The aforementioned meat of the gameplay is real time strategy similar to games like XCOM: Enemy Unknown and Final Fantasy: Tactics. You control a group of warriors who you manage from a hub screen consisting of an illustrated view of a few labelled tents or if you are in a town, you will be able to choose certain buildings. From here you can choose to upgrade characters that happen to be in your party to allow them to learn new abilities or increase their stats and give them any trinkets you may have obtained which have special properties attached to them. Once you’re done, it’s time for battle. Locking horns requires you to take turns with the NPC opponents as you strategically take them down using nothing but the mouse. Characters in play are categorised such as Archer, Raider and of course the Varl whom is subcategorised to Shield banger and Warrior and each have their own style to take note of like archers should be used to attack from afar and is recommended to stay away from close quarters whereas Raiders is the opposite. Varls are the tanks of the battlefield able to withstand a huge amount of punishment before falling. Varl characters can also unleash devastating attacks that can inflict huge damage on a few enemies at once. Special attacks can only be used by using up Willpower. Willpower can also be used to make standard attacks stronger and once the Willpower points have gone, they can only be replenished by resting through turns but I don’t need to explain the risks of doing this.

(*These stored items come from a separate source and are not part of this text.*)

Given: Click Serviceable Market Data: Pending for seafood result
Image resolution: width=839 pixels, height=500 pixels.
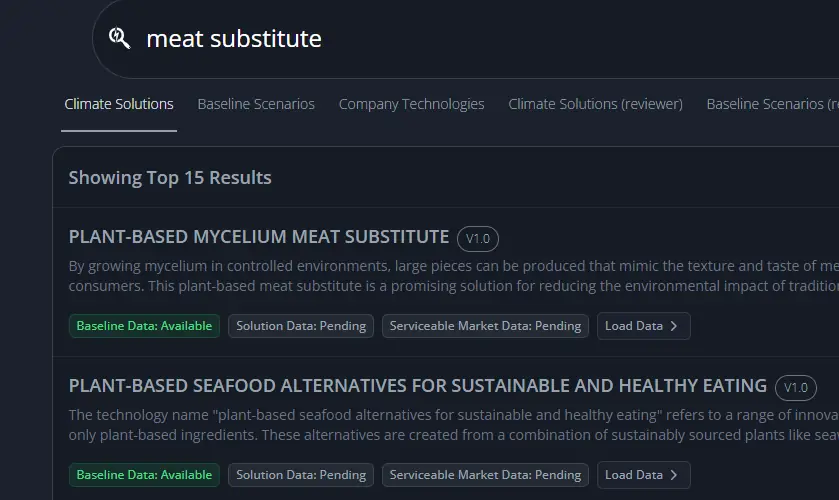Looking at the screenshot, I should [x=485, y=475].
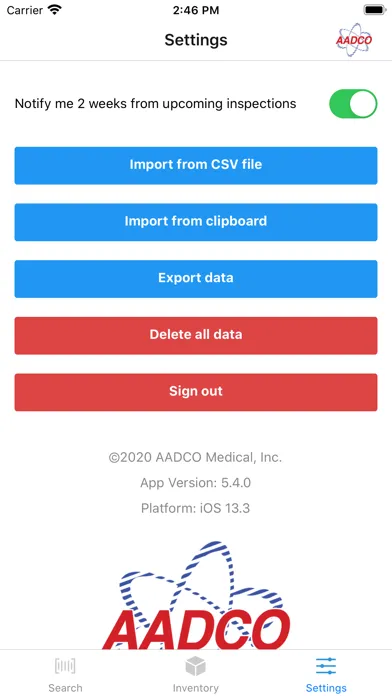Click the Export data button
The height and width of the screenshot is (696, 392).
pos(196,279)
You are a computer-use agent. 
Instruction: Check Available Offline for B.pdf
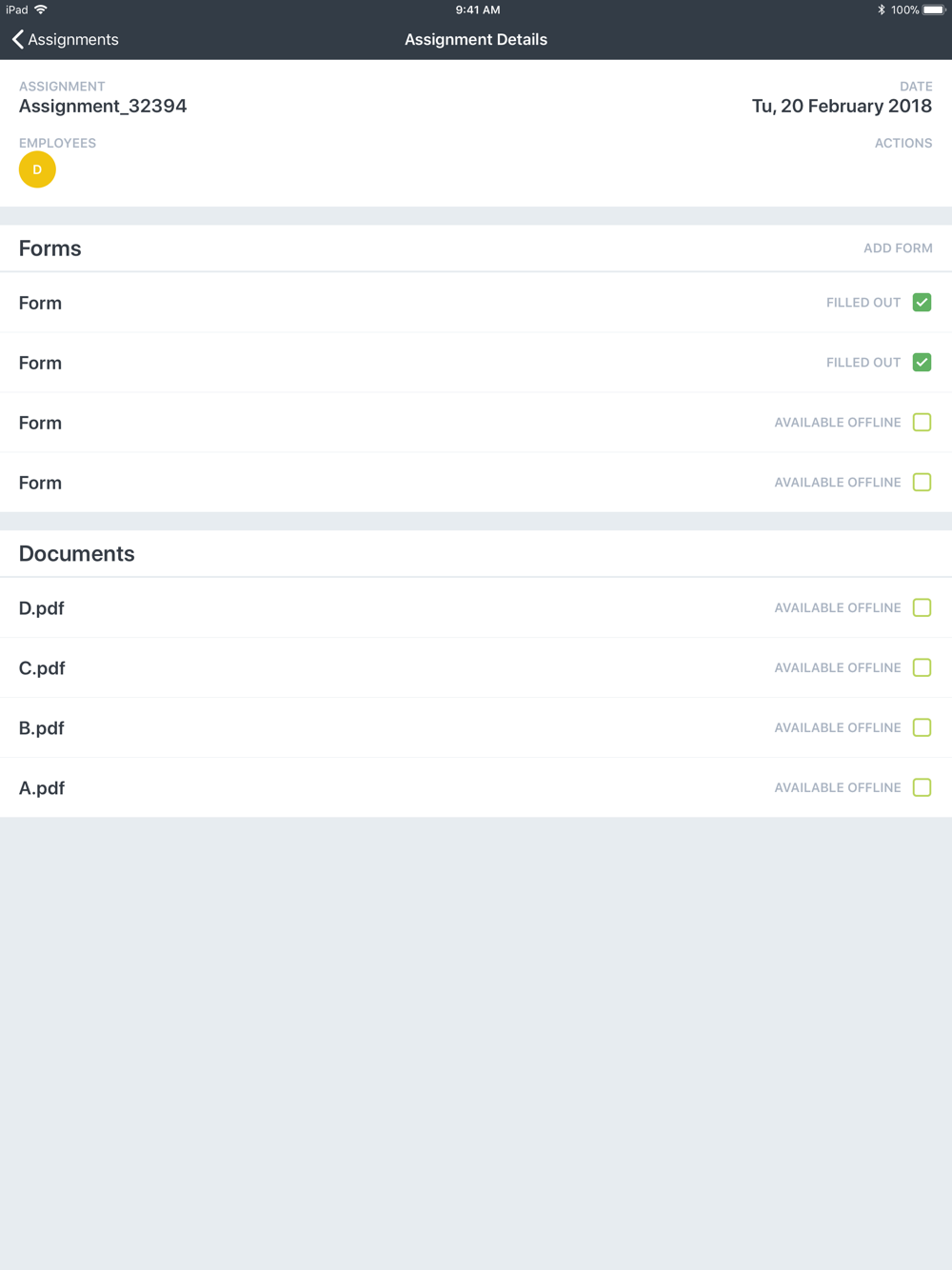pyautogui.click(x=922, y=728)
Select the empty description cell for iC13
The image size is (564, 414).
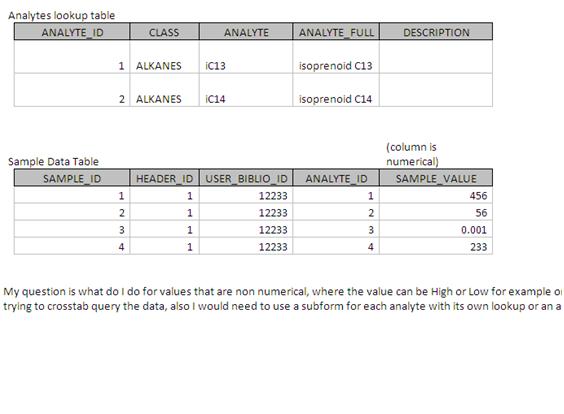436,57

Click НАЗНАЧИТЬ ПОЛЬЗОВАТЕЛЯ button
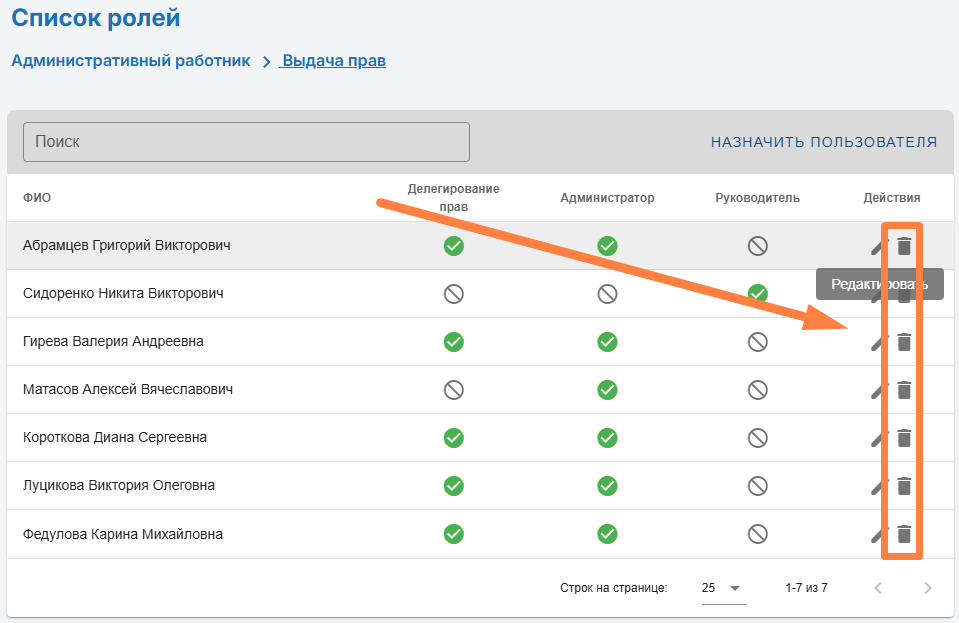[x=824, y=142]
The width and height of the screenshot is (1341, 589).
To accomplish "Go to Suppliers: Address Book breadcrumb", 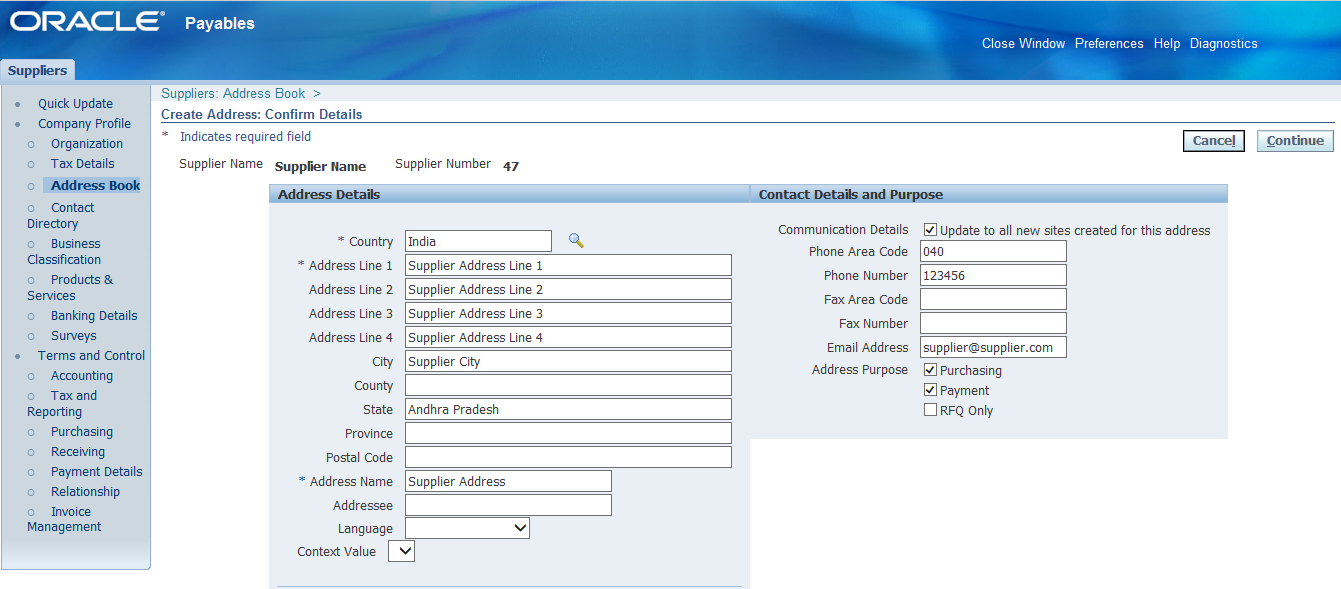I will point(233,93).
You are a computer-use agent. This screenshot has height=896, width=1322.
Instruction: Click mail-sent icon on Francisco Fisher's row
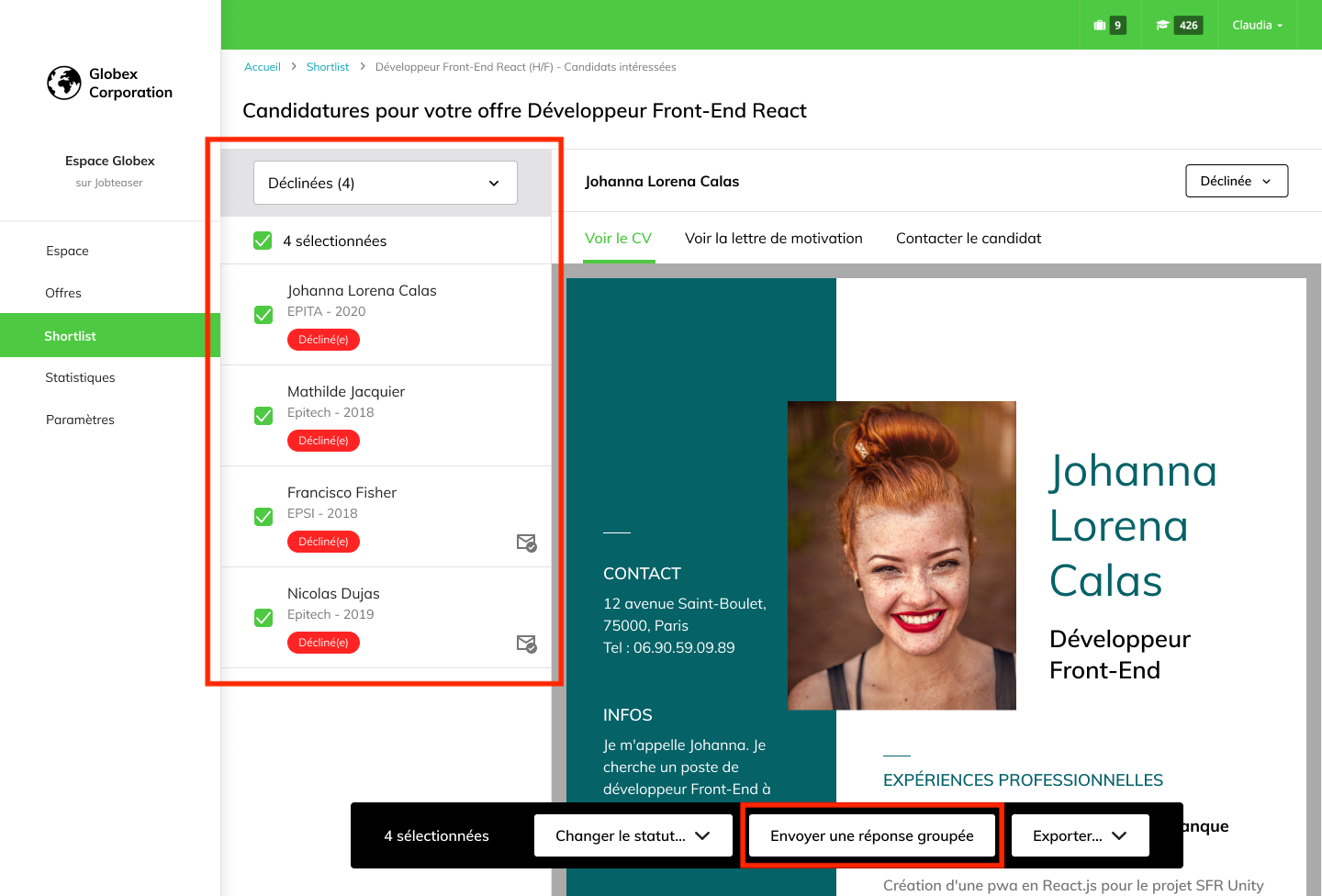pos(526,543)
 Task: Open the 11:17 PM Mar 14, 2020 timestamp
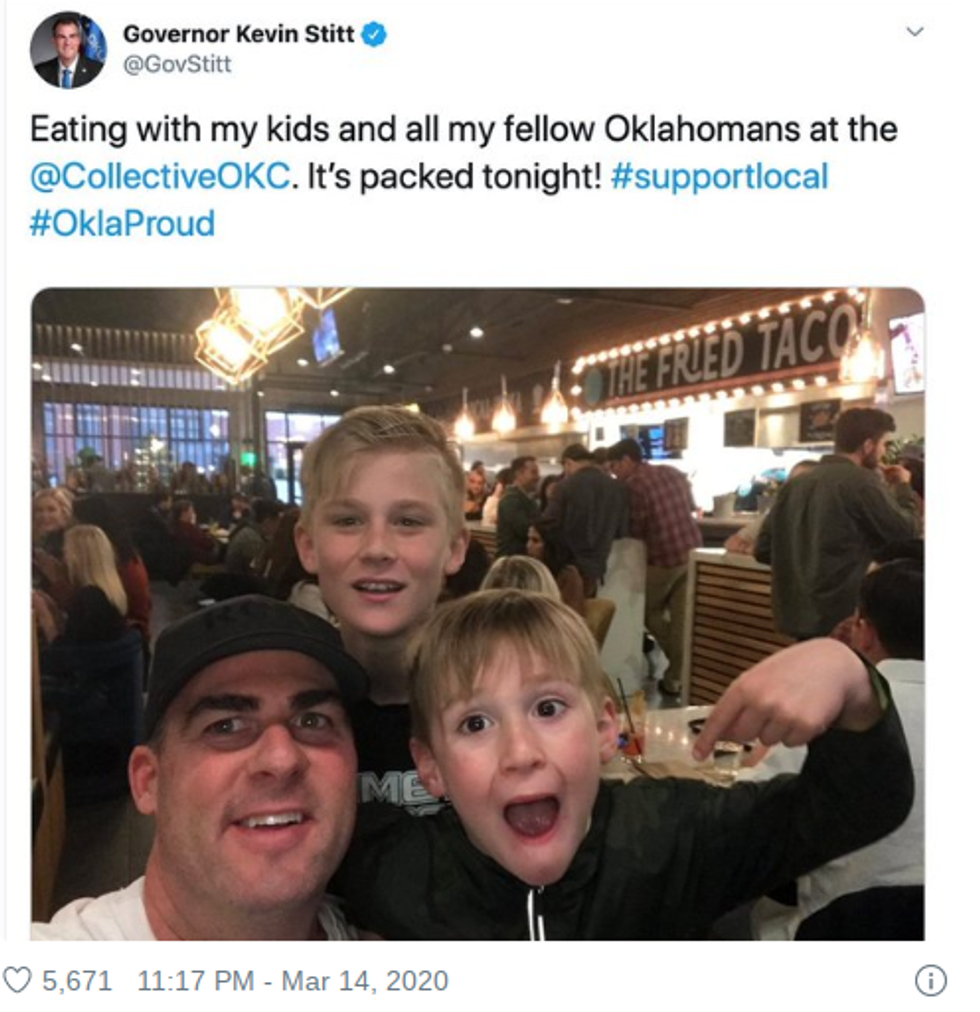click(x=292, y=980)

Dredge enemies come armoured therefore you must take down their protection before hurting them. Some hero characters in your party have attacks purely for damaging armour thankfully however you need to decide when it will be best to use them as the Dredge are formidable in every way and fighting big groups of them makes for some tough battles.
The Banner Saga has a slight learning curve however the difficulty is ramped up significantly a few fights in. It’s challenging but not impossible; it will really test your management skills and strategy. Winning carries a hefty sense of satisfaction which is rewarded with more of its compelling story and unique art style which takes its inspiration from classic Disney films. It’s cartoony but mature so you won’t find The Little Mermaid here which goes hand in hand with the mature story filled with tension and tragedy. Characters have great animations in battle and the cut scenes are brilliant to watch although there is very little to distinguish characters apart, some of which only have different attire and hair styles and their Viking names like Oddleif, Mogr, Hakon and Egil makes it difficult to become familiar anyone.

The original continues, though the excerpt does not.